With rivals CTV and Global Television touting returning U.S. series such as Pushing Daisies, Gossip Girl, Heroes and House, the CBC is at long last showing off its own returning hits – homegrown shows including The Border and Little Mosque on the Prairie.
‘It was a long summer — the Olympics were on. So we need to remind people, because the press doesn’t necessarily think of us having returning shows,’ said Kirstine Layfield, executive director of network programming at CBC Television, at a Thursday press launch in Toronto for the pubcaster’s fall offerings.
Rather than roll out new fall TV series as replacements for past duds, Layfield and her programming team reminded the media about the cliffhanger from the second-season finale of Little Mosque, to be solved on Oct. 1 with the new cycle’s premiere: is Rayyan (Sitara Hewitt) about to say yes to an arranged marriage?
The second season of the comedy Sophie will also bow on October 1, after Little Mosque, with Sophie having to weigh whether the father of her baby should matter in her life, now that he’s back in town.
And The Border will return September 29 with series lead Sofia Milos seing her Homeland Security agent job under threat, as Vancouver actress Grace Park (Battlestar Galactica) debuts as a rival U.S. Homeland Security agent for a multi-series arc.

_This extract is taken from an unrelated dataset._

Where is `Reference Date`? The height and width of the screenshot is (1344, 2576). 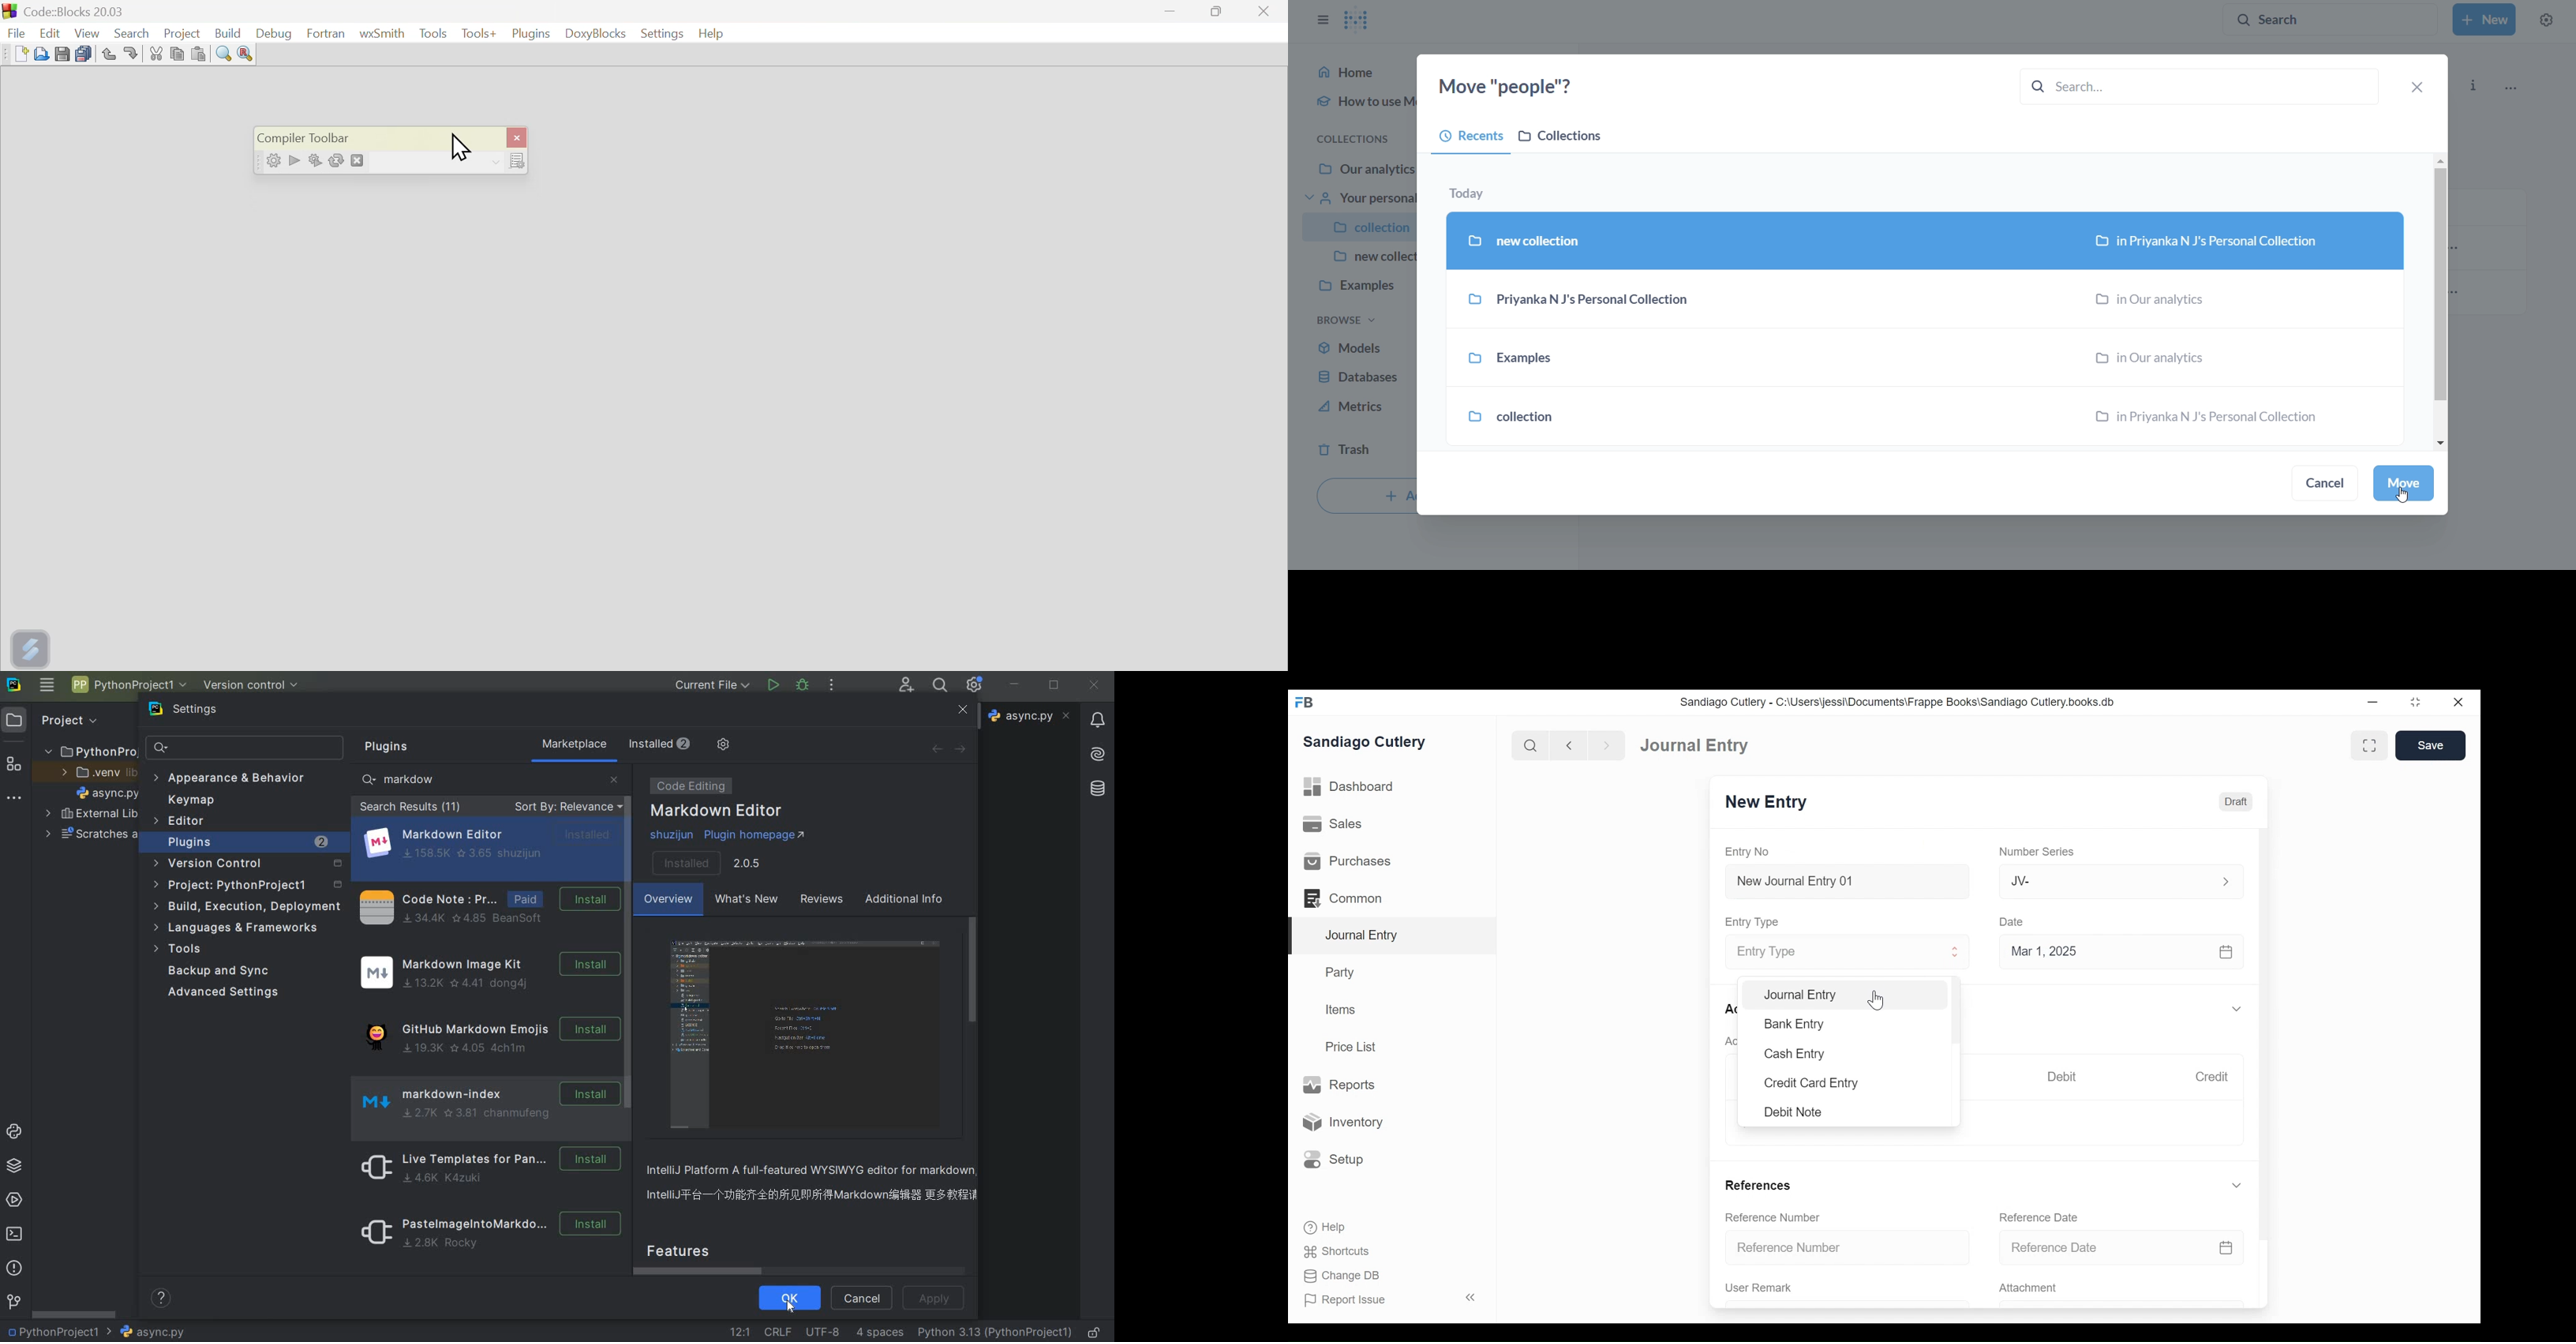 Reference Date is located at coordinates (2031, 1216).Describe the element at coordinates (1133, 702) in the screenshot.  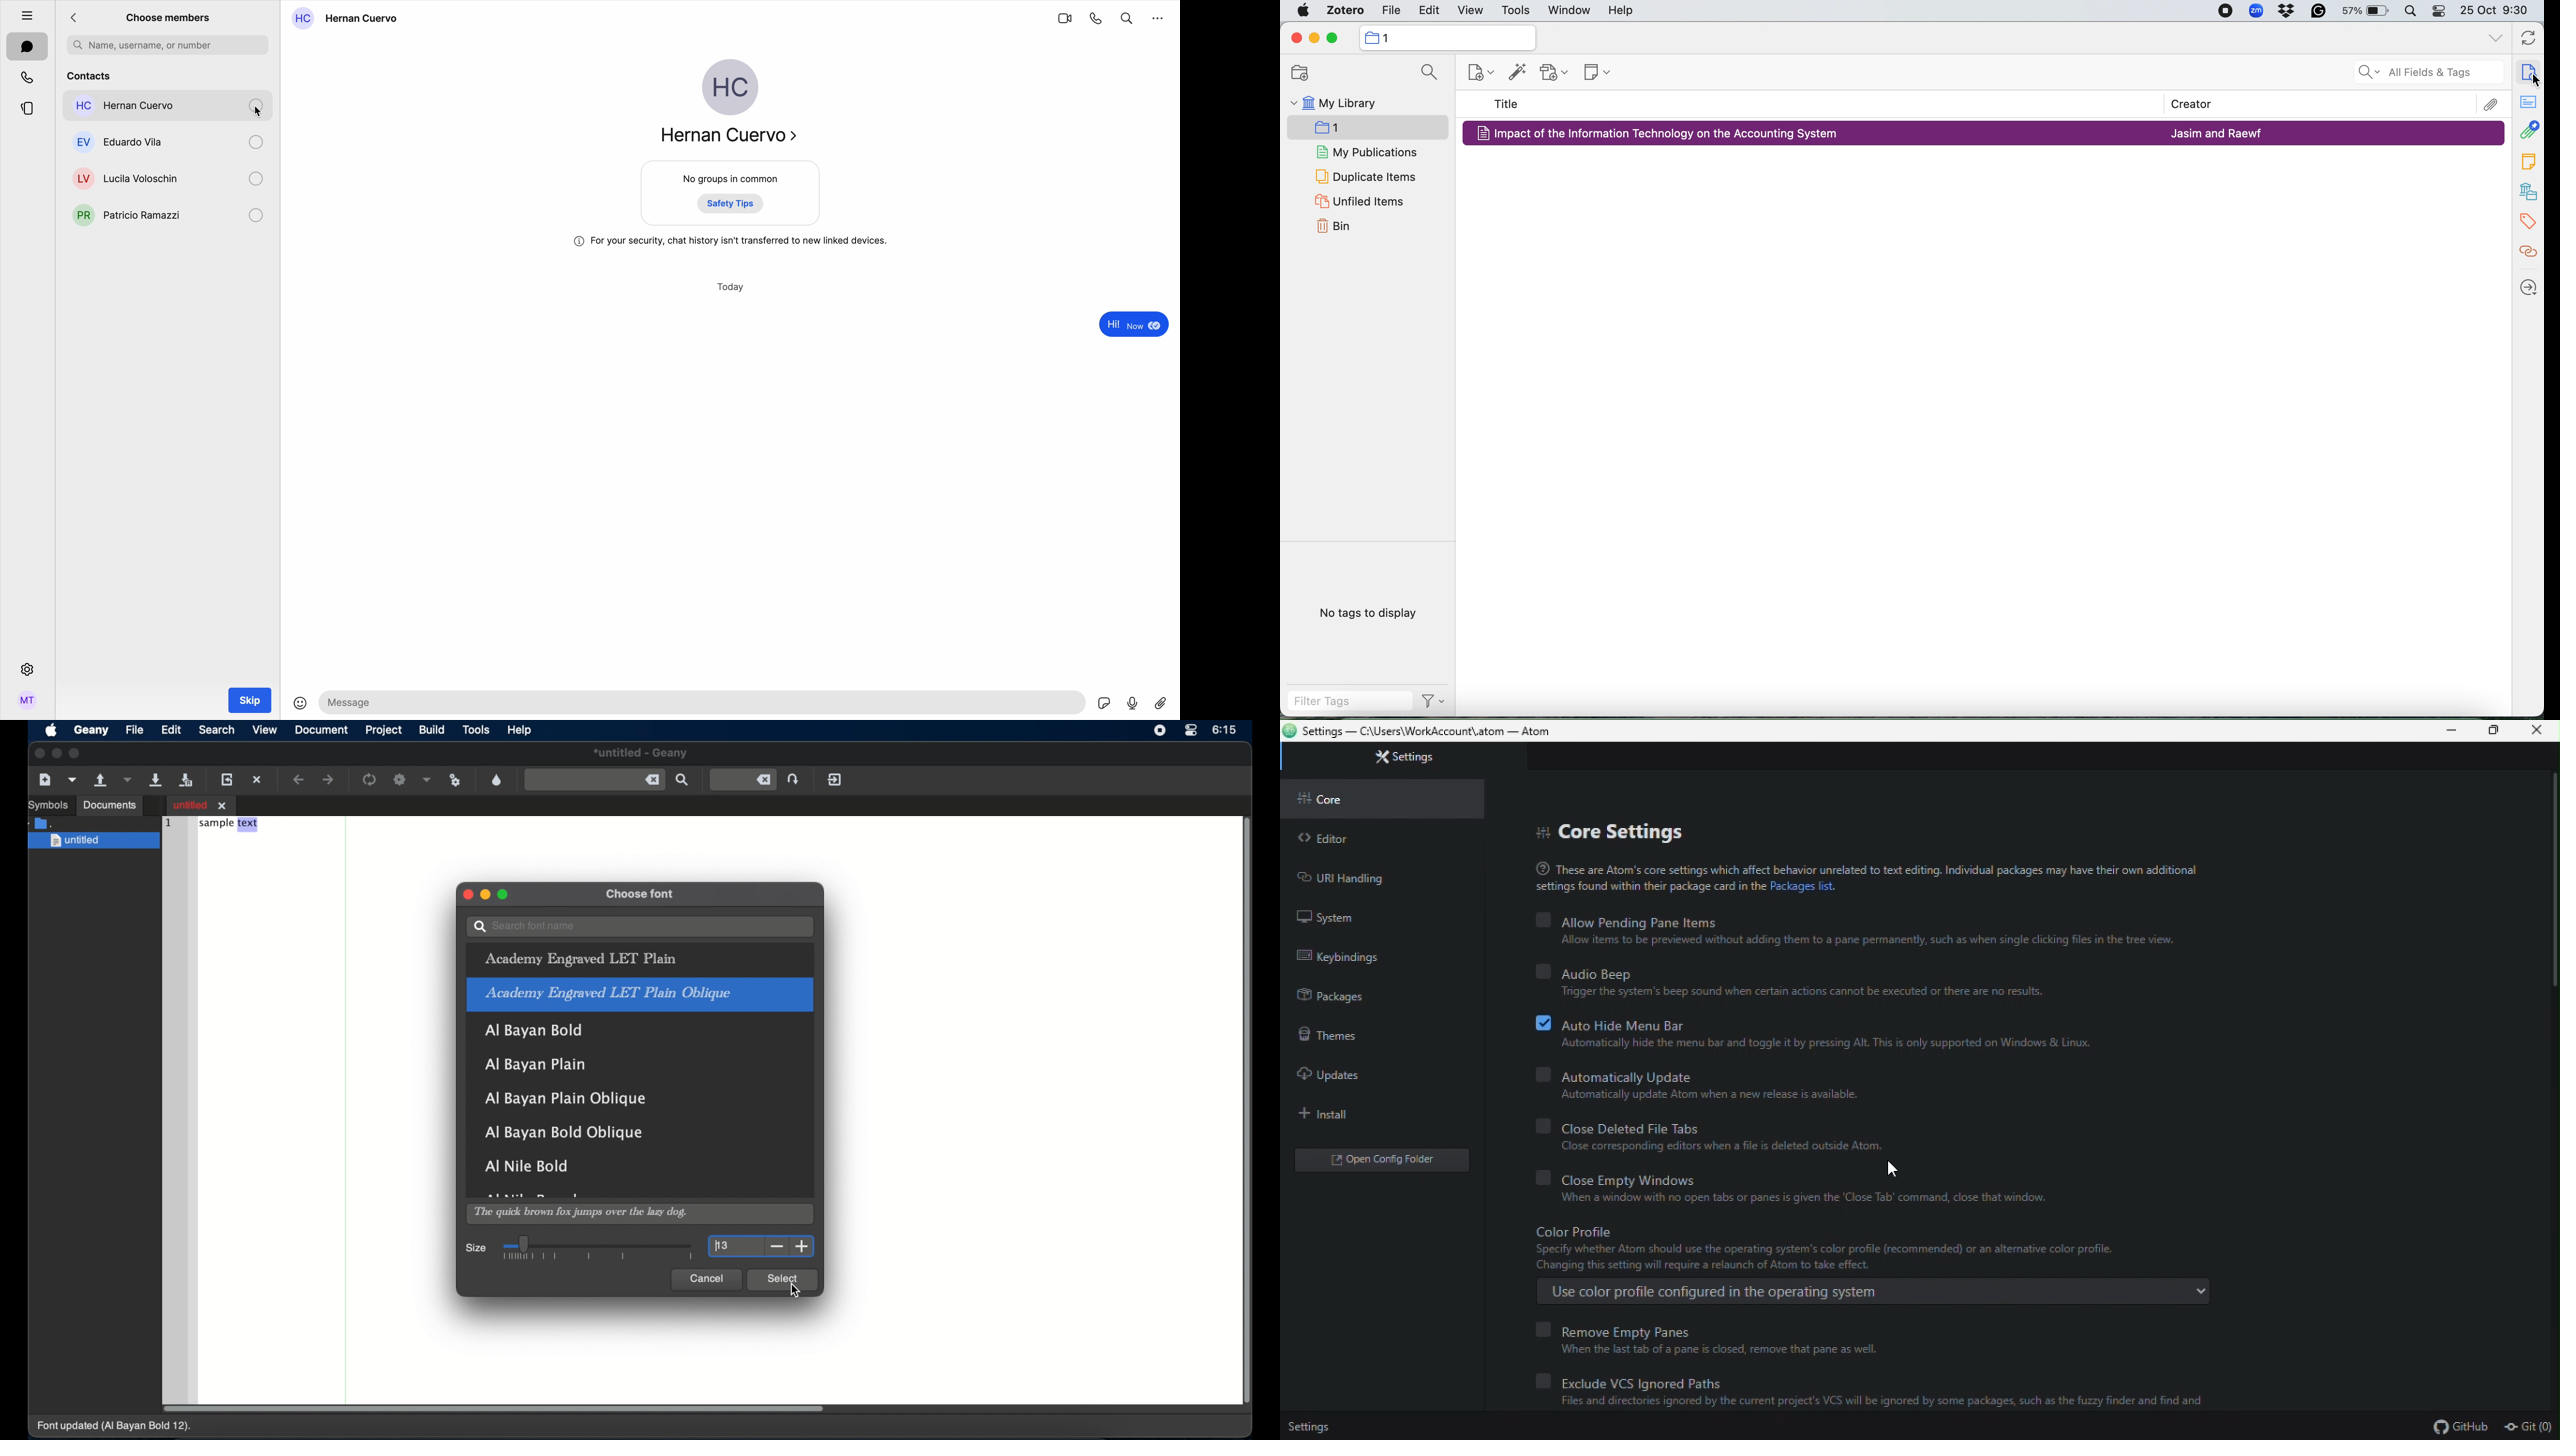
I see `voice record` at that location.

There are also new second-season roles for Daisy Beaumont and Nicholas Campbell.
The Border, the White Pine Pictures drama about Canadian customs agents safeguarding Canadian airports and border posts, drew an average 775,000 viewers during its first season.
Layfield said she purposely bows new CBC series in January, before bringing back those shows that find favor with audiences for the subsequent fall season.
She added the pubcaster invested much time and energy into ensuring success for the sophomore seasons that start next week, not least by scheduling the U.S. game shows Jeopardy and Wheel of Fortune as primetime lead-ins.
Mid-season, CBC will debut two new series: Being Erica (formerly known as The Session), a 13-part comedy/drama from Temple Street Productions, and The Wild Roses, from Northwood Productions and Seven24 Films of Calgary.
At the end of the 2007-08 TV season, CBC cut jPod and MVP — two series that had debuted in the previous January — as it renewed The Border and Sophie.